• **What is needed**
Copy out everything from the line containing "Click the 05/05" down to the final line, requests included, and shift each coordinate in the answers up by 114.

(Raw records)
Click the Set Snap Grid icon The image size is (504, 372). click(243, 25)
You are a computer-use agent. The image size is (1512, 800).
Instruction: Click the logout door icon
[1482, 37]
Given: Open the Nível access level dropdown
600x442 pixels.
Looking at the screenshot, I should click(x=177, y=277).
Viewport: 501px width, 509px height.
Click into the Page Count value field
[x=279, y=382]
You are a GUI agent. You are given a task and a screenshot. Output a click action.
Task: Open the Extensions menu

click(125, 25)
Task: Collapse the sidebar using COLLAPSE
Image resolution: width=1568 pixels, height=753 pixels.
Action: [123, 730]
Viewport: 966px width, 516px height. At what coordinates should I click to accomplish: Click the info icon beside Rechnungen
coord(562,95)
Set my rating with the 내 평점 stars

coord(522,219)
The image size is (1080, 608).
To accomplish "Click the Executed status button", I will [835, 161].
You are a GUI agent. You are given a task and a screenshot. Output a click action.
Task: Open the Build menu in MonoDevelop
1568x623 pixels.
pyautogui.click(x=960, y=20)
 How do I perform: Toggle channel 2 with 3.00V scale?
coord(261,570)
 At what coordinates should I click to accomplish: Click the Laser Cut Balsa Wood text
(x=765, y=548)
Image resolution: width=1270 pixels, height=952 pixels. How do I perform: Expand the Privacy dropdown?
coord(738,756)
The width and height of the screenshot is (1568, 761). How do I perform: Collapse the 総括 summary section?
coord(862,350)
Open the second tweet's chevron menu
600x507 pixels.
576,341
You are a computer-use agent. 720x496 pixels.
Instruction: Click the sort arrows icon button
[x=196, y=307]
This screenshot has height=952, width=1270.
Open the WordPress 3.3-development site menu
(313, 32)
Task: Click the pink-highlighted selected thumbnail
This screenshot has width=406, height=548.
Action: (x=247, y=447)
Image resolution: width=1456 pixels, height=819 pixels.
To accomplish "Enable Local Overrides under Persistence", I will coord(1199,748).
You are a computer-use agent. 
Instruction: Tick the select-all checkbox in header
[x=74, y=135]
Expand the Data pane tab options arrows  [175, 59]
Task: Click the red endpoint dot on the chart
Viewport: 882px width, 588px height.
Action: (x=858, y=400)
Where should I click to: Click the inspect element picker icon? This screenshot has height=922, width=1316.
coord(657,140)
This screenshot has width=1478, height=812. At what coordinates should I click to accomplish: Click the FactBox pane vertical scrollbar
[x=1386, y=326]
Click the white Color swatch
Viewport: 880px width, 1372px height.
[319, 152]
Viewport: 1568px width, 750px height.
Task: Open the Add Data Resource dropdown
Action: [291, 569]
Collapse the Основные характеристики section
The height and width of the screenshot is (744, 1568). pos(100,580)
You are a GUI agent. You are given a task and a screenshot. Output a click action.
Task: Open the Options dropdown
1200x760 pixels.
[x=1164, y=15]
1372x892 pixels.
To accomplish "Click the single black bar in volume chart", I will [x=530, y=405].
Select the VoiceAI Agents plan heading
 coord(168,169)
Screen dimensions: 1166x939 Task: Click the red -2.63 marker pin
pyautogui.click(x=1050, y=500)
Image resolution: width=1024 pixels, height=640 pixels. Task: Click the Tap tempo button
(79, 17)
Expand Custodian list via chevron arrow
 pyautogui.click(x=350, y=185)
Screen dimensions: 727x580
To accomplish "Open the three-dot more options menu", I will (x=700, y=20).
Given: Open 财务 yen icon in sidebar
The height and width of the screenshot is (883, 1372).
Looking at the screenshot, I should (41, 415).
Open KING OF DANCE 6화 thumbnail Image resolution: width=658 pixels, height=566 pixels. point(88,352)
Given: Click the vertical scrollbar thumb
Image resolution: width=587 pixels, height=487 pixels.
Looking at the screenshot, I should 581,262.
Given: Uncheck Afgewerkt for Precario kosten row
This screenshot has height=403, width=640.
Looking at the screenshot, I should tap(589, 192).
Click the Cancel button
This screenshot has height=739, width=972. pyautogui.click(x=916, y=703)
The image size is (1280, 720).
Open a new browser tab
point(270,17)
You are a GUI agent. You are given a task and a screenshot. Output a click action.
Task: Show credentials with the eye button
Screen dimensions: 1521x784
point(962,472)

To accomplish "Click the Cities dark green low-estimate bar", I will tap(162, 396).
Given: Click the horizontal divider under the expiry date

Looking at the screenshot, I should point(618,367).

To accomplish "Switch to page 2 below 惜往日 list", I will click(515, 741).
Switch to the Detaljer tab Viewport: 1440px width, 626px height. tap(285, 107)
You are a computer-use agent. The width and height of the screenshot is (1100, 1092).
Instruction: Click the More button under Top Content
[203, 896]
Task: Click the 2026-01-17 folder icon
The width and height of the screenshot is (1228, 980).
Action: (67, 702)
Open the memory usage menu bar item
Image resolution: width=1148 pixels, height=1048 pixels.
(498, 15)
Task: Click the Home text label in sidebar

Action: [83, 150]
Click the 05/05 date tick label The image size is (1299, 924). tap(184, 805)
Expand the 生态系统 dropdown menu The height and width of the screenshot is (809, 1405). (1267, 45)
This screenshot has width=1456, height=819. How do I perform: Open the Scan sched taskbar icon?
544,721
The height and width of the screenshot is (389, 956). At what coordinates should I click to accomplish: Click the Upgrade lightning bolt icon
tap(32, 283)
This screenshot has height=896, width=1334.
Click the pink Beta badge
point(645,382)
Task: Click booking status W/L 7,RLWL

• **Written answer**
Click the 05/05 date tick label The image size is (1299, 924). tap(298, 919)
Expand the 生态系统 dropdown menu The height and width of the screenshot is (809, 1405). (1381, 159)
This screenshot has width=1456, height=819. How do I perform: Open the Scan sched taskbar icon?
658,835
The height and width of the screenshot is (389, 956). At what coordinates should I click to accomplish: Click the Upgrade lightning bolt icon
tap(146, 397)
This screenshot has height=896, width=1334.
Click the pink Beta badge
point(759,496)
Task: Click booking status W/L 7,RLWL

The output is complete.